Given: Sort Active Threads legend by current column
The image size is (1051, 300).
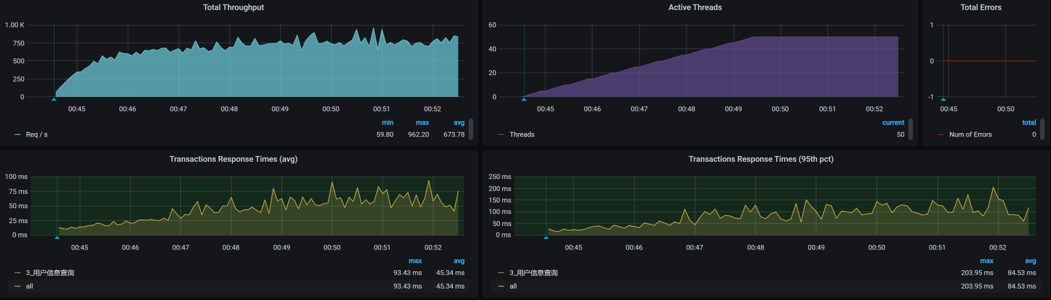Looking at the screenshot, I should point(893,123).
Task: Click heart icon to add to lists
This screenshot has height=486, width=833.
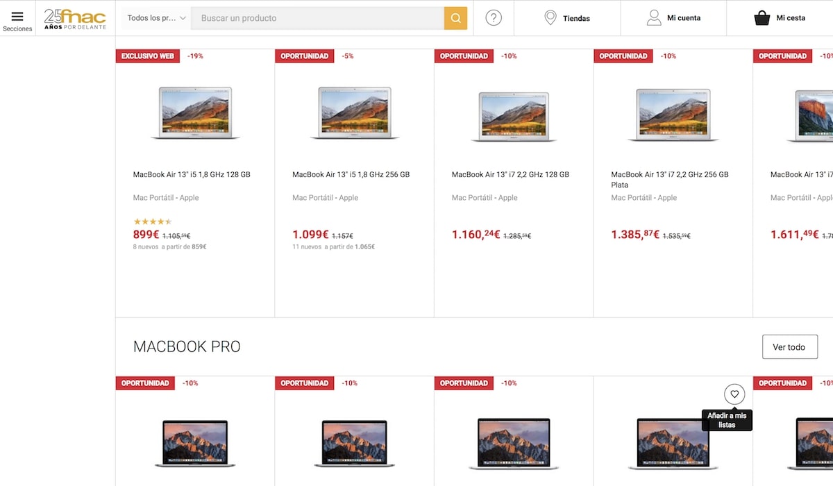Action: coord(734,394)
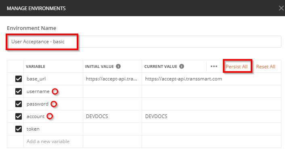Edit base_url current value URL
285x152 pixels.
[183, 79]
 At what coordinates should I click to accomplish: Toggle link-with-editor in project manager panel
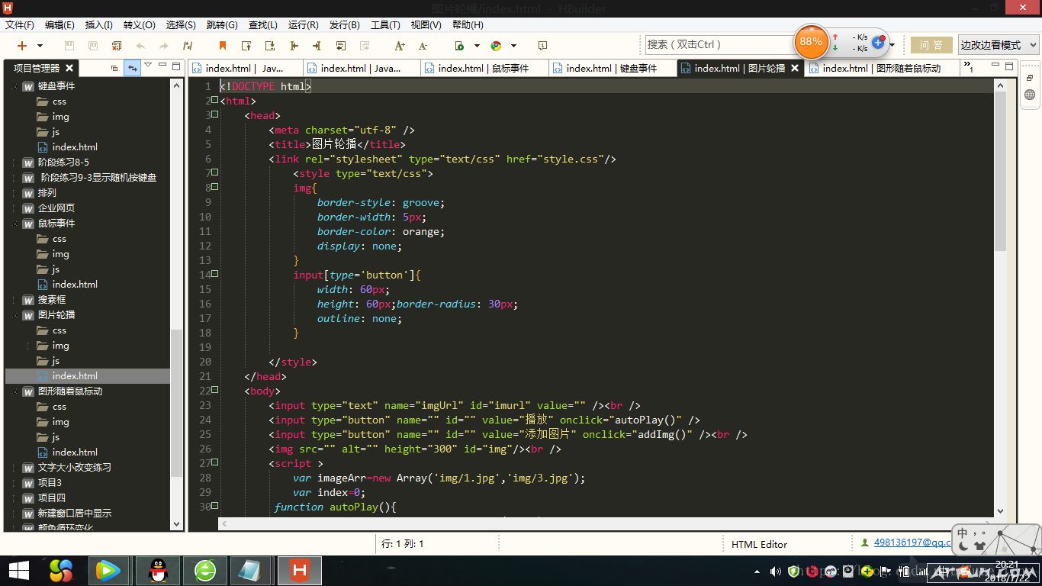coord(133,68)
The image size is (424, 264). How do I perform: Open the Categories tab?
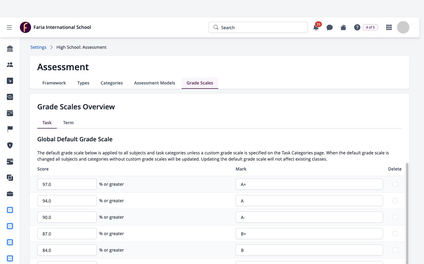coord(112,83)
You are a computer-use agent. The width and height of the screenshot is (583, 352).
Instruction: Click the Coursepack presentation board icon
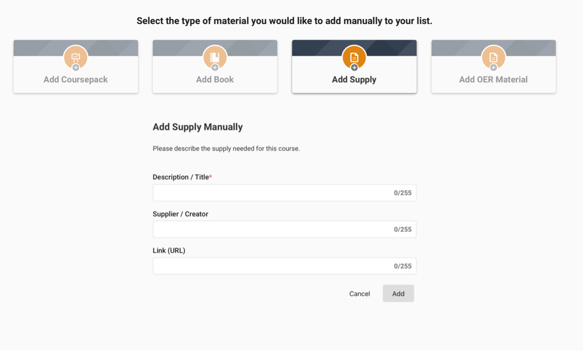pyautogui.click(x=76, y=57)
________________________________________
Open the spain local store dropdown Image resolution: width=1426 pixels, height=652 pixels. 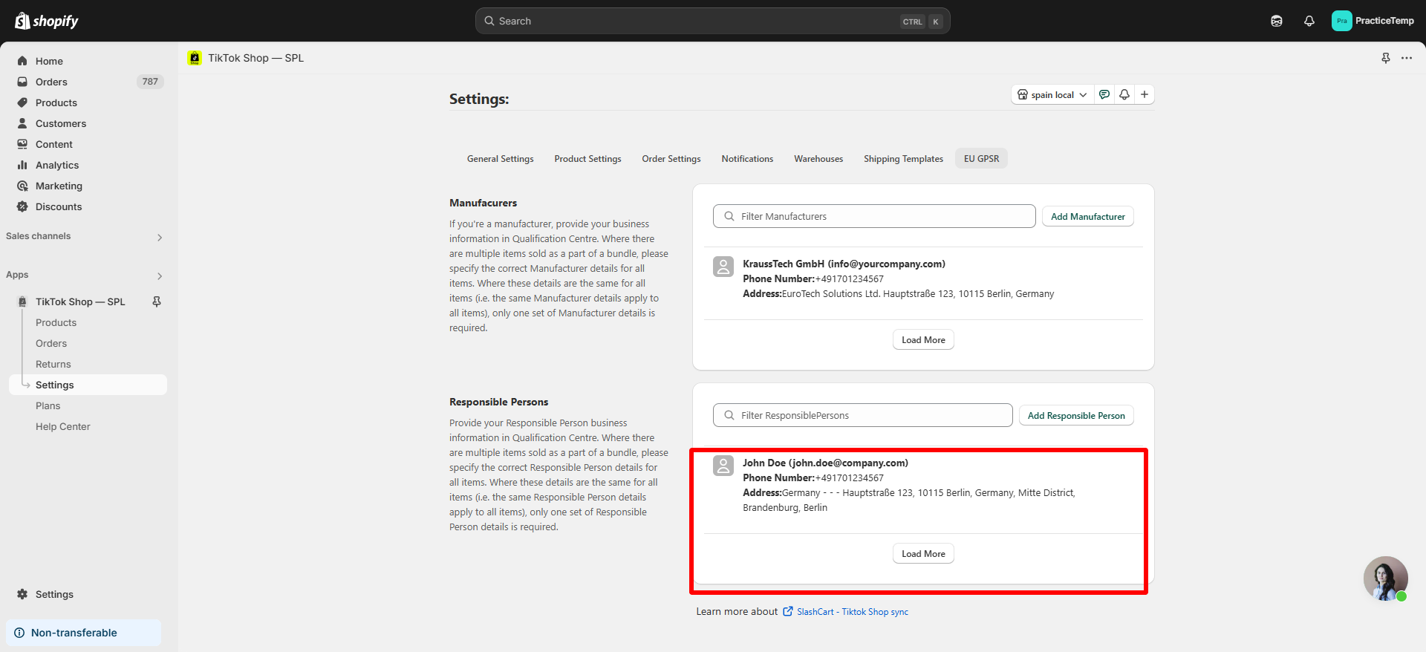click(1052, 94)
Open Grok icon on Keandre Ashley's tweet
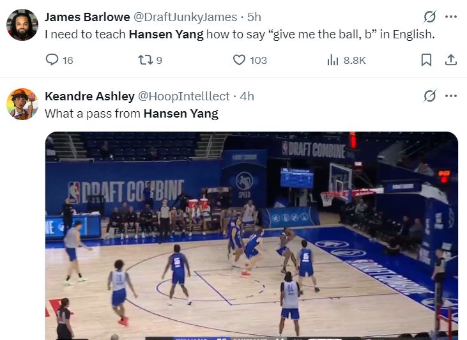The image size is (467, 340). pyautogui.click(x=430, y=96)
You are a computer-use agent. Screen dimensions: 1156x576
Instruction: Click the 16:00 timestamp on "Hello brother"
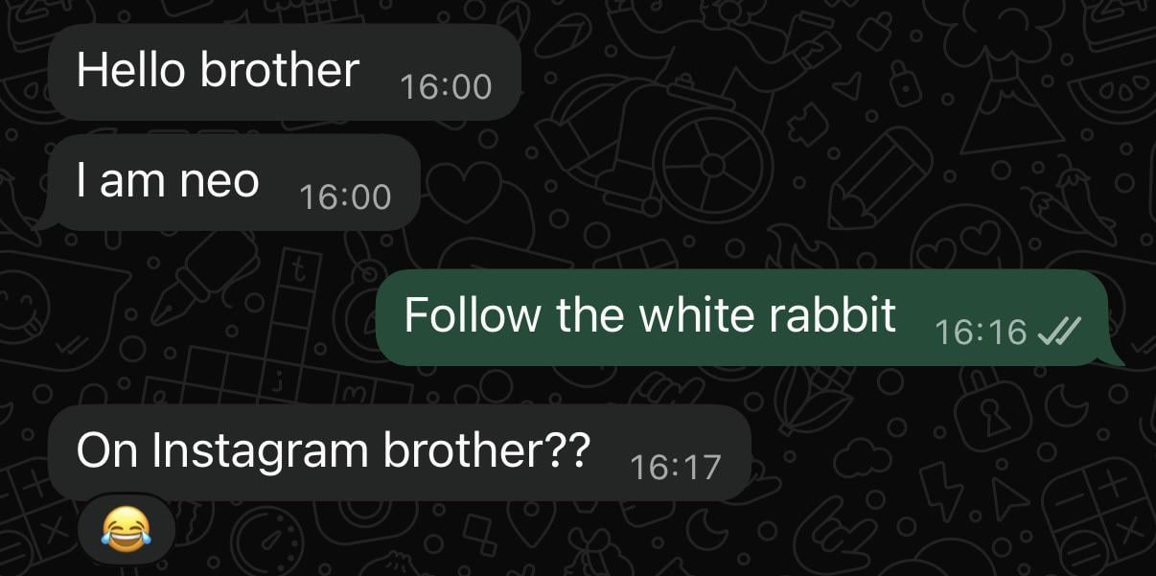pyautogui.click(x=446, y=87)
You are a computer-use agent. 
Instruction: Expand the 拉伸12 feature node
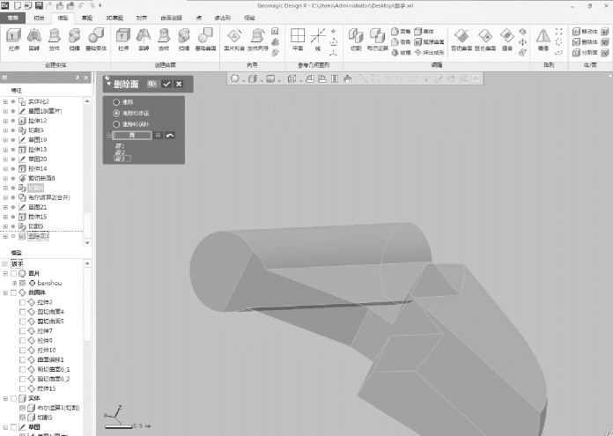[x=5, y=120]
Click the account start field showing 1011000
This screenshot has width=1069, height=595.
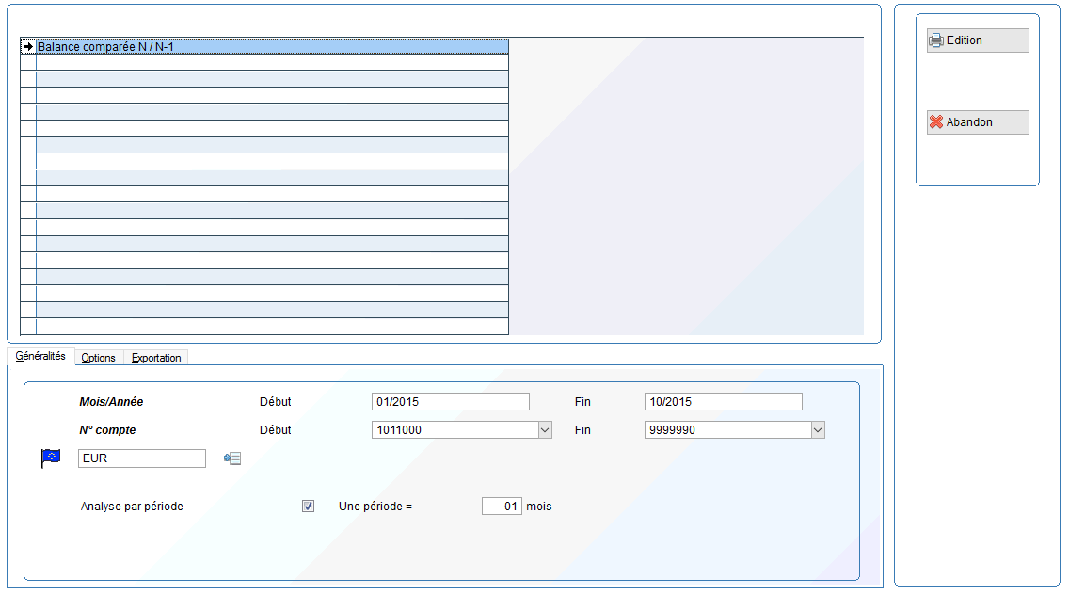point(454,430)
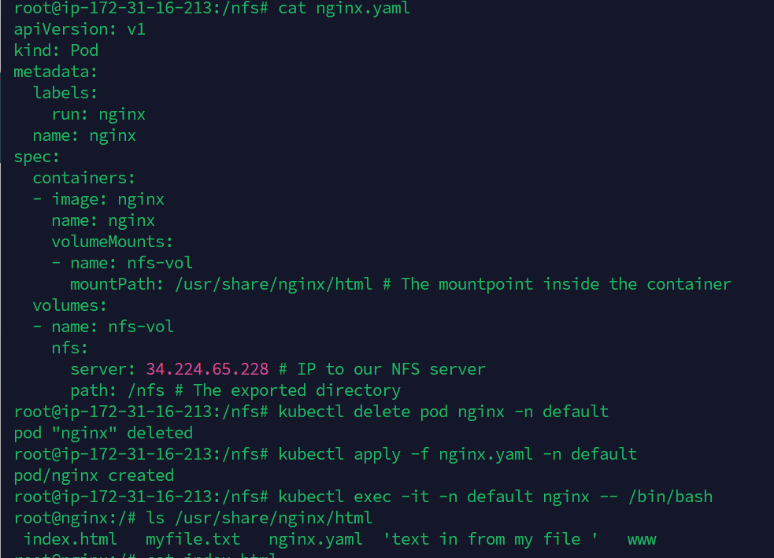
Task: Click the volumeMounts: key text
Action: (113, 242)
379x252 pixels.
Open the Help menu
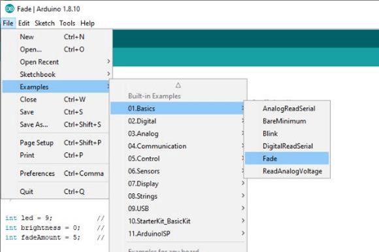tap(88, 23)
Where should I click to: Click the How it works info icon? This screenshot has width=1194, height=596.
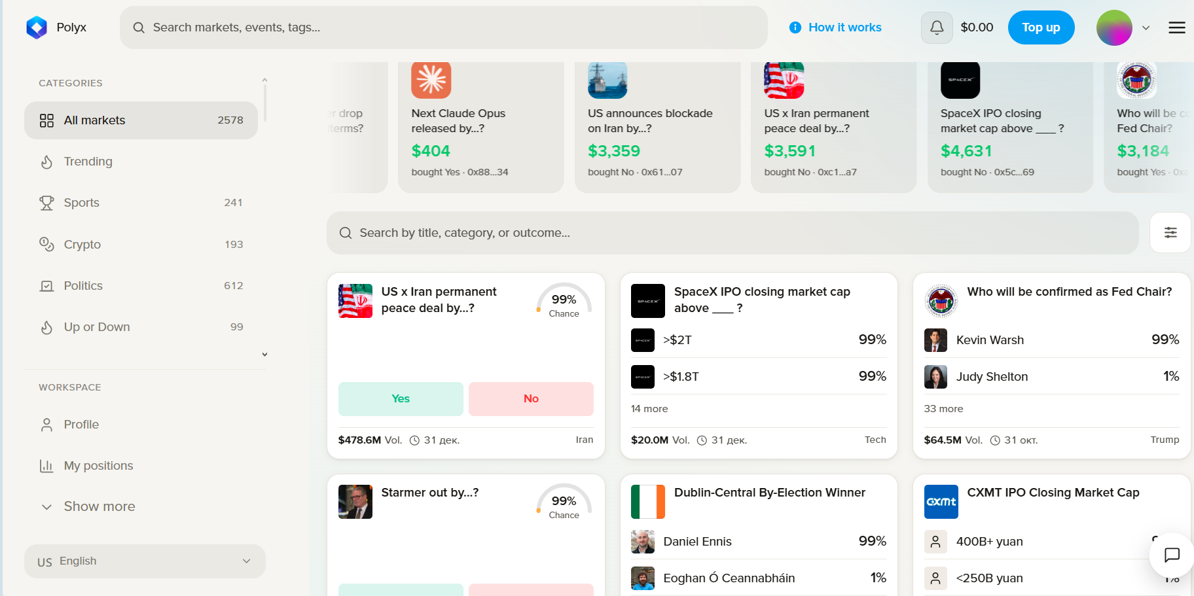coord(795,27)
________________________________________
# EXERCISE BRIEF
What is needed is an exact copy of only the lines above from the one with "Given: Sort Active" to the one with "Task: Click heart icon to add to lists", both kept, with every picture left out.

# SOLUTION FOR THIS TASK
Given: Sort Active Threads legend by current column
The image size is (1051, 300).
Looking at the screenshot, I should point(893,123).
Task: Click heart icon to add to lists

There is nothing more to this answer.